EXTRAIT DE PAGE:
....

Cette version LTS sera supportée pendant cinq ans, jusqu’en juin 2029. L’éditeur recommande d’attendre la version 24.04.1 avant d’adopter l’OS, afin que les équipes de Canonical règlent les derniers soucis d’instabilité. Les entreprises peuvent obtenir un support étendu jusqu’à douze ans « au moins », en souscrivant à l’offre Ubuntu Pro. Une offre compatible avec les versions LTS de l’OS depuis la 14.04.
Ubuntu 24.04 profite en premier lieu des mises à jour du kernel Linux, entré en version 6.8 le 10 mars dernier.
Cette version de l’OS dispose donc du système de fichiers bcacheFS de copie à l’écriture (comme ZFS), une amélioration du précédent système de cache de Linux, Bcache. À l’avenir, il s’agit de prendre en charge des techniques d’erasure coding. Celui-ci peut supporter de manière stable jusqu’à 100 To.

....

(Lignes du jeu de données)
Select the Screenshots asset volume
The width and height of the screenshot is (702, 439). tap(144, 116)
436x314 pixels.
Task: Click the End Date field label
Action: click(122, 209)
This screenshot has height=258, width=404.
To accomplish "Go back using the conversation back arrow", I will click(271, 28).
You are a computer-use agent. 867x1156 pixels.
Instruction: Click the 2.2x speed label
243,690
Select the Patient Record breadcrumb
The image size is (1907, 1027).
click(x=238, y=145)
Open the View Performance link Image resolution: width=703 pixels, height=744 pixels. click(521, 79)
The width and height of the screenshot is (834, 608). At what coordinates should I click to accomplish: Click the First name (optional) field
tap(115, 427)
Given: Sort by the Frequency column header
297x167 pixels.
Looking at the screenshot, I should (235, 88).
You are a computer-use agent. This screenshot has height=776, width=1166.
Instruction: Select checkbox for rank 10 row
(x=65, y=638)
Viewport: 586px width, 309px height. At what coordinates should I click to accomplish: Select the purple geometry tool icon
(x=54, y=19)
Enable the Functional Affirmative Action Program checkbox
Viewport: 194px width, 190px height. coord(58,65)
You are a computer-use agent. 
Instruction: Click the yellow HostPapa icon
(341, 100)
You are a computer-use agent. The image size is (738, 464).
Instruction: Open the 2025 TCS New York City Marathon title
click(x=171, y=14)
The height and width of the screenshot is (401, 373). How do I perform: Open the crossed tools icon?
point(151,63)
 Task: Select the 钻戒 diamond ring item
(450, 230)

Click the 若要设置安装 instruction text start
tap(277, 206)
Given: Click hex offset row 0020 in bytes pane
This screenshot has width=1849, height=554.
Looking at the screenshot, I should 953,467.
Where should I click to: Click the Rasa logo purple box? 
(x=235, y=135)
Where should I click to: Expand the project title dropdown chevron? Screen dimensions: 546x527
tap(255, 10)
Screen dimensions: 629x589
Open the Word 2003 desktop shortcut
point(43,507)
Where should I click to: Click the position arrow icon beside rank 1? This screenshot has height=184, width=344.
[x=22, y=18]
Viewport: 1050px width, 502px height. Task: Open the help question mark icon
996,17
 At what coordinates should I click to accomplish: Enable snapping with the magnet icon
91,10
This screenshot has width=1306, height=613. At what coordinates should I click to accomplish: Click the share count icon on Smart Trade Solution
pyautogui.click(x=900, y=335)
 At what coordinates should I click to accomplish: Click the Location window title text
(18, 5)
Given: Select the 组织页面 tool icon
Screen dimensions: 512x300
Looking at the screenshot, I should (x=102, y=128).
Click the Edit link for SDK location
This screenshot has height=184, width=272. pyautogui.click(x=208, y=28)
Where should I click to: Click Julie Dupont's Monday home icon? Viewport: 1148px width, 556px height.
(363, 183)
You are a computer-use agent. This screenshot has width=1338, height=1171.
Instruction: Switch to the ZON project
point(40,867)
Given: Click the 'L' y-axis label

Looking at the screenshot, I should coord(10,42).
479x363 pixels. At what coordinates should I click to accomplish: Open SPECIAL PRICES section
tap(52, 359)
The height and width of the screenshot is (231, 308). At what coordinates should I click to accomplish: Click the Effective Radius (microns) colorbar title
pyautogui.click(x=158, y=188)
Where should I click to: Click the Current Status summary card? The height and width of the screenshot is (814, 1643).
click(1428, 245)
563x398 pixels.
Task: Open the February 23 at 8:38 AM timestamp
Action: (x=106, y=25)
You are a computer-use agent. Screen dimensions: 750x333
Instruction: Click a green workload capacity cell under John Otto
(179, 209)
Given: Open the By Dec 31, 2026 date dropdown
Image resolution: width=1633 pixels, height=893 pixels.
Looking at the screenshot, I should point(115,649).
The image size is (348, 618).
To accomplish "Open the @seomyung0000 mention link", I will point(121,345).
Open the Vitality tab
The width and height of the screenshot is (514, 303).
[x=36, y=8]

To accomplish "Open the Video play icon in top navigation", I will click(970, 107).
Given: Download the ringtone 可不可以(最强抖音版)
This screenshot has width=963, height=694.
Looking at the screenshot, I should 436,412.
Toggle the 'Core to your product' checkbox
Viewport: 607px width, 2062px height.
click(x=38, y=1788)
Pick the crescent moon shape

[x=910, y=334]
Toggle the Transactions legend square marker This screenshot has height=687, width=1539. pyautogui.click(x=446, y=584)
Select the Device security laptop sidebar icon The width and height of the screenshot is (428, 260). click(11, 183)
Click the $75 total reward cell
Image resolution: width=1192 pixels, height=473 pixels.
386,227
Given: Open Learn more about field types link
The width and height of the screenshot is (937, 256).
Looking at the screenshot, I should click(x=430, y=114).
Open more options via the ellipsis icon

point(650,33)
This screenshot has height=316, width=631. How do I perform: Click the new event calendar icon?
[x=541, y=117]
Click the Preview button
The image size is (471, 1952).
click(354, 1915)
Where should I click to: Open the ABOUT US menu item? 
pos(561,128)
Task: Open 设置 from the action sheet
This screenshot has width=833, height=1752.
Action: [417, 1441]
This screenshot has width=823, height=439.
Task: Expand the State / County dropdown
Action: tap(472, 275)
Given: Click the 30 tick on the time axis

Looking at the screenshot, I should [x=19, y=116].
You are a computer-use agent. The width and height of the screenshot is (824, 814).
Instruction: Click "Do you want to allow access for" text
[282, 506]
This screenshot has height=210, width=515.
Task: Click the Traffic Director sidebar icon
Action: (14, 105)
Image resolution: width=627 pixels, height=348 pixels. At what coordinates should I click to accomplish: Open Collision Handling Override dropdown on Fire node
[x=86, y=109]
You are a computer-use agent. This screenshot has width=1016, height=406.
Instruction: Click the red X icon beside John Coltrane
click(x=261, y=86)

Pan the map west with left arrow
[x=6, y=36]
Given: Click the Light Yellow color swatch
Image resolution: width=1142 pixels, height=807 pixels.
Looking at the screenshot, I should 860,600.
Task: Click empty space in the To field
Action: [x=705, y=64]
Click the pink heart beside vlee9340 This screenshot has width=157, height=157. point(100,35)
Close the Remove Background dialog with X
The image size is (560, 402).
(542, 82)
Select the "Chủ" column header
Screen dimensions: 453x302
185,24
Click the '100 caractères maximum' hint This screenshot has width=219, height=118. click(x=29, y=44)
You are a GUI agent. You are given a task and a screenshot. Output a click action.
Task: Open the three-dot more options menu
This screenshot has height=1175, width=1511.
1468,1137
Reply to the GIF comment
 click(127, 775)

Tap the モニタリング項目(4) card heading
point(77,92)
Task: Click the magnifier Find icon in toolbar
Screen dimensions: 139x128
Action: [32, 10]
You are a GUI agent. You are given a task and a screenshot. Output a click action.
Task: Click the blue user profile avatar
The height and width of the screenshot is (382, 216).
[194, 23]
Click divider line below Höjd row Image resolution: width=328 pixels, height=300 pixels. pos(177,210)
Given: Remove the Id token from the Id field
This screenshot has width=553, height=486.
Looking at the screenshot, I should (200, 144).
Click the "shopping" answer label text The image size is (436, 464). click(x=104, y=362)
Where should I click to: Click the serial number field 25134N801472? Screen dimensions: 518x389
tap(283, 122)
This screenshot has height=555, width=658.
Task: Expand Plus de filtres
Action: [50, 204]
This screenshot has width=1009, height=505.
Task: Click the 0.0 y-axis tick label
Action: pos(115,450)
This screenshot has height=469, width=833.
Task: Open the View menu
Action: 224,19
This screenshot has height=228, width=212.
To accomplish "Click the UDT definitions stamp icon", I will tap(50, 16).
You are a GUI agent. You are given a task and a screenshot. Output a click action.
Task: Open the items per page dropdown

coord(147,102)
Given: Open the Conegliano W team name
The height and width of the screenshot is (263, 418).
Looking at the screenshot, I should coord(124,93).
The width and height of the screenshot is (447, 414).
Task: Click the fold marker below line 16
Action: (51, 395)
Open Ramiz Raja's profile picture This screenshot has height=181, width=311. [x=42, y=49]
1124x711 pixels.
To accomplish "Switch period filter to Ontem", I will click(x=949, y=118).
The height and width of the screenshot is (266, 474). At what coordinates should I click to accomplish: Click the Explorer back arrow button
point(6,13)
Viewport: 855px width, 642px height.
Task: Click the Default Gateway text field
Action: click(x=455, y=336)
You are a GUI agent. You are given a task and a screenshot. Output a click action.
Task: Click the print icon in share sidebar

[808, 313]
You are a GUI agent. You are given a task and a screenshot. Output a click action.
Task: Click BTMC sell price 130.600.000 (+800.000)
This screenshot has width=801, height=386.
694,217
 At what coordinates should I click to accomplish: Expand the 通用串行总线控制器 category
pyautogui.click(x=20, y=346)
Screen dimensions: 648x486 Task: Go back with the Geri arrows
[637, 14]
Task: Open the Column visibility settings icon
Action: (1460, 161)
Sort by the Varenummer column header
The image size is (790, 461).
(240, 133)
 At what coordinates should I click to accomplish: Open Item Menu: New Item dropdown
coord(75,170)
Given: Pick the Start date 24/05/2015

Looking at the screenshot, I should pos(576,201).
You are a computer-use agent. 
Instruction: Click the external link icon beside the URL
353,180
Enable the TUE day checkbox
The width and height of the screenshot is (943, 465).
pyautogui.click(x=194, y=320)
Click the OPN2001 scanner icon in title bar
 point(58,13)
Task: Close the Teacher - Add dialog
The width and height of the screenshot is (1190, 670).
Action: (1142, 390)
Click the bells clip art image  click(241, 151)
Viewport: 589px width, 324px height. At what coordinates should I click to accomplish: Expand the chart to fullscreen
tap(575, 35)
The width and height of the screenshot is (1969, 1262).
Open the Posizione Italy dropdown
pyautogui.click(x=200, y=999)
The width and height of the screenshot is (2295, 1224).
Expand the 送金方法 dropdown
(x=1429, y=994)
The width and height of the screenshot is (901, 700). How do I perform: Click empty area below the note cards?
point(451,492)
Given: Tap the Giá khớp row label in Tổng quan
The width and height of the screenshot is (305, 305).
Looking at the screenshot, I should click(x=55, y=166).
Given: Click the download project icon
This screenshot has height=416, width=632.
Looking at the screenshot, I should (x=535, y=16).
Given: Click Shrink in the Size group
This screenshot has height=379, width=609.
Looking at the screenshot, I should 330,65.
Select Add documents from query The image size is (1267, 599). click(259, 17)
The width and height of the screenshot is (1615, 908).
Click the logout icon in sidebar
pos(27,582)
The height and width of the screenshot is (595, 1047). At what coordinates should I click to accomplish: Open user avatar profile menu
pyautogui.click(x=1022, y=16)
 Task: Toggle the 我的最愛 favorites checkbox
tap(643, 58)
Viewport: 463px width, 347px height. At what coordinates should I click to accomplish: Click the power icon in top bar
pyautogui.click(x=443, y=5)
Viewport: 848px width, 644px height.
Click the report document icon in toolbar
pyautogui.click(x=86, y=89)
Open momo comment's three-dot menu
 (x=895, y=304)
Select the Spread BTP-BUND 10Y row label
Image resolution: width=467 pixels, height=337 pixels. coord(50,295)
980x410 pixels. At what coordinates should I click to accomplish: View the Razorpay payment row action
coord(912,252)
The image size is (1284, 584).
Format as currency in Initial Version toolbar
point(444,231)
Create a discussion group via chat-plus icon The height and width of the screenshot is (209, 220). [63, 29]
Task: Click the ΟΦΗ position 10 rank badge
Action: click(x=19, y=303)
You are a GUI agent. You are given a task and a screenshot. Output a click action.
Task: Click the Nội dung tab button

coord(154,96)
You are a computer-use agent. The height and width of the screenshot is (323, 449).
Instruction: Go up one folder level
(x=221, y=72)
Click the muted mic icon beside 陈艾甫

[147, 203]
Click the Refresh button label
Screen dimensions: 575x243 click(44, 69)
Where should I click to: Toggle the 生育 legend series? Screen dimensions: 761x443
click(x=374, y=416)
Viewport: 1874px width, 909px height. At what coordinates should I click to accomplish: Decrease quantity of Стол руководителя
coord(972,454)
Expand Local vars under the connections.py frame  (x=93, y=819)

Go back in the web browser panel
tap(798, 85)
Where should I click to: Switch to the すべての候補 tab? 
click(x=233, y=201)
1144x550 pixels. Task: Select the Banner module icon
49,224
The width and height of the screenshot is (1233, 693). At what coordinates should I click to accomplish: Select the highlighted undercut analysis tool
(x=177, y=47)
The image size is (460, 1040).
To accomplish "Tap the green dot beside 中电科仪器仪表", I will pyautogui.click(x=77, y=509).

....

CONSIGNE: Pour chaque affirmation, répondez par oui ou par non selon qu'elle concorde ou non avec l'extrait sur Ubuntu 24.04, et citez les mots de l'extrait qui tranchent. 1. Cette version LTS bénéficiera d'un support jusqu'en juin 2029. 2. L'offre Ubuntu Pro est compatible avec les versions LTS depuis la 16.04. 3. Le kernel Linux est passé en version 6.8 le 10 avril. La liste n'a aucun lien avec l'extrait.

RÉSULTAT ATTENDU:
1. Oui : « Cette version LTS sera supportée pendant cinq ans, jusqu’en juin 2029. »
2. Non : « Une offre compatible avec les versions LTS de l’OS depuis la 14.04. »
3. Non : « entré en version 6.8 le 10 mars dernier »